__Work instruction__
Restate word for word the lines of the entries below, starting with the line that holds "Doe (12, 2463)" and ending with the line that holds "[Front] (58, 15)", and no others.

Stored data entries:
________

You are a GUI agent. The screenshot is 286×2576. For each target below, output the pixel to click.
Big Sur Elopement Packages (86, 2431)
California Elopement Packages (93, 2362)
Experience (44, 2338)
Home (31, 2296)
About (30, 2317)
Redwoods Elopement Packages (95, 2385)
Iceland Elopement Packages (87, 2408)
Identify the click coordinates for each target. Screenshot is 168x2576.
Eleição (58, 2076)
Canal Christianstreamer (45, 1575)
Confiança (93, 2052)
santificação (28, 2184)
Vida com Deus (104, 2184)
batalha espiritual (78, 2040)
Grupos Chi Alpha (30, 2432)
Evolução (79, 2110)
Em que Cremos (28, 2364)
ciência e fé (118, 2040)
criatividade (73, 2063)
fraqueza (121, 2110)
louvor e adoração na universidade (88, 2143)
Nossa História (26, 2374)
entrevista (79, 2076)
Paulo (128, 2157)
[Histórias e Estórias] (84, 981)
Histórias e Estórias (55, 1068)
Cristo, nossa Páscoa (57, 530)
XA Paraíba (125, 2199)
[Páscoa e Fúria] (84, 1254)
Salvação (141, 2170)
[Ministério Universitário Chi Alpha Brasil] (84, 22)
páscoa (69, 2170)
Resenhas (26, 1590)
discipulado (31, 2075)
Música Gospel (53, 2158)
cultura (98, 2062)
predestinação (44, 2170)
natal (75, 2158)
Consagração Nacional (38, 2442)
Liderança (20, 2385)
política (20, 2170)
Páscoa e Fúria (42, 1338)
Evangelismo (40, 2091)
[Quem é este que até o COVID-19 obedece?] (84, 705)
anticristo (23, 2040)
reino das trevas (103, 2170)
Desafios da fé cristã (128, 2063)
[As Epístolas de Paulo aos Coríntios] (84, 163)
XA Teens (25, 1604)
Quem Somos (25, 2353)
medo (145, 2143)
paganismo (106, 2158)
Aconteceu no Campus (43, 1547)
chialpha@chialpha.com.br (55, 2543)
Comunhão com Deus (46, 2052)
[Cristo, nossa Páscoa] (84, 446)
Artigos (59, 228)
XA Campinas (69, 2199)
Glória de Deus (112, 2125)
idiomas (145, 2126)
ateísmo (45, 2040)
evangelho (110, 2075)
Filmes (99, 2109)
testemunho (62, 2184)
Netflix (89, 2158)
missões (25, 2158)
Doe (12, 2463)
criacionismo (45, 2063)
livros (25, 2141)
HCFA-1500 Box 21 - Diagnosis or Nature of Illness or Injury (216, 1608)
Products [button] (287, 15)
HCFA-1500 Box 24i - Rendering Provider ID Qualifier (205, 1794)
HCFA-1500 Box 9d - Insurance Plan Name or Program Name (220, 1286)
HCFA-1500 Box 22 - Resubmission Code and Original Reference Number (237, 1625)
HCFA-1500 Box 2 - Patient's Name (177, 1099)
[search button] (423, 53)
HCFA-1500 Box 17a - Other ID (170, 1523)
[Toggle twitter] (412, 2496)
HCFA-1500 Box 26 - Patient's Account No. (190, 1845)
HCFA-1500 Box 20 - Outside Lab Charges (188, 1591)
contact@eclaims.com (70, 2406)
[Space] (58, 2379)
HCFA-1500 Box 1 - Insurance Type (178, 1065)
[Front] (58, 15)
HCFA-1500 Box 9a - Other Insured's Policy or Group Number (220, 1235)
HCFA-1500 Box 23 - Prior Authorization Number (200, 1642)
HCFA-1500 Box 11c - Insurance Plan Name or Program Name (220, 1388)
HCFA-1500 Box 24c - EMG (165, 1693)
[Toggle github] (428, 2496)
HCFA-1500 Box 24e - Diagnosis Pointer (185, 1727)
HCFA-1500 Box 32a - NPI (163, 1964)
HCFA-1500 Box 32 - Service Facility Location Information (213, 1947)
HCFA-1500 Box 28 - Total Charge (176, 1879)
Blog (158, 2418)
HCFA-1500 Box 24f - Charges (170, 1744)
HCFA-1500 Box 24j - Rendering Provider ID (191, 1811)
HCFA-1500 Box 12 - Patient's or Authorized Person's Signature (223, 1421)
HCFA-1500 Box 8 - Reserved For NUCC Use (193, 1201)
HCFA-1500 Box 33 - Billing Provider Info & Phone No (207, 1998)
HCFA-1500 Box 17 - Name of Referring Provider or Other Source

________

__Written reply__
Doe (12, 2463)
criacionismo (45, 2063)
livros (25, 2141)
HCFA-1500 Box 21 - Diagnosis or Nature of Illness or Injury (216, 1608)
Products [button] (287, 15)
HCFA-1500 Box 24i - Rendering Provider ID Qualifier (205, 1794)
HCFA-1500 Box 9d - Insurance Plan Name or Program Name (220, 1286)
HCFA-1500 Box 22 - Resubmission Code and Original Reference Number (237, 1625)
HCFA-1500 Box 2 - Patient's Name (177, 1099)
[search button] (423, 53)
HCFA-1500 Box 17a - Other ID (170, 1523)
[Toggle twitter] (412, 2496)
HCFA-1500 Box 26 - Patient's Account No. (190, 1845)
HCFA-1500 Box 20 - Outside Lab Charges (188, 1591)
contact@eclaims.com (70, 2406)
[Space] (58, 2379)
HCFA-1500 Box 1 - Insurance Type (178, 1065)
[Front] (58, 15)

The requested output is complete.